=== DATA SUPPLIED ===
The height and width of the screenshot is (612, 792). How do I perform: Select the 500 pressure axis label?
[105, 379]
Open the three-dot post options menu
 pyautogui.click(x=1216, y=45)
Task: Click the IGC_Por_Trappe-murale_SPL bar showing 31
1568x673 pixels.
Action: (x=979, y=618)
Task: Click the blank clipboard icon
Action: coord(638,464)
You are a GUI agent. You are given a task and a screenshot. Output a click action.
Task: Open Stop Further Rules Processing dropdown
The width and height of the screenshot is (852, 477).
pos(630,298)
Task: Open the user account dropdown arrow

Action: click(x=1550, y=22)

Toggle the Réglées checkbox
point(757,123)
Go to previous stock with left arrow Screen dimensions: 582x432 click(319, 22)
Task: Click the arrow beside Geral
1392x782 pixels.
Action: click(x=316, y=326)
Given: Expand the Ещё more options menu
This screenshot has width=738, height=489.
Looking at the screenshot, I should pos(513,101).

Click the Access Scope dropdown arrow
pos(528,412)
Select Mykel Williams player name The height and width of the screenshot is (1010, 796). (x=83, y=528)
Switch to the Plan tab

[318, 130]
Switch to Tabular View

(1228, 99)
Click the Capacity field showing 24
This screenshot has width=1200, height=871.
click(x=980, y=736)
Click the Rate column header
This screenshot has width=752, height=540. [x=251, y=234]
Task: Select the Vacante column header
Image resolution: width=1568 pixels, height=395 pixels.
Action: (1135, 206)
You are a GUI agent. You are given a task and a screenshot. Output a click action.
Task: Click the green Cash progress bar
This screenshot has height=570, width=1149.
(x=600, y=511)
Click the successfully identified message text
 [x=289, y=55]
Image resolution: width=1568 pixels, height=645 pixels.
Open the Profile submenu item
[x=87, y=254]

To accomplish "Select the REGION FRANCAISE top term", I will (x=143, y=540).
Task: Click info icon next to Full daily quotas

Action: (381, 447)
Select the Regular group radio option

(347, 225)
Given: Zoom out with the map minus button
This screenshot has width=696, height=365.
===
Among the entries, find each line that includes the string "with" and copy it.

Go to previous stock with left arrow Screen dimensions: 582x432 click(319, 22)
Given: Zoom out with the map minus button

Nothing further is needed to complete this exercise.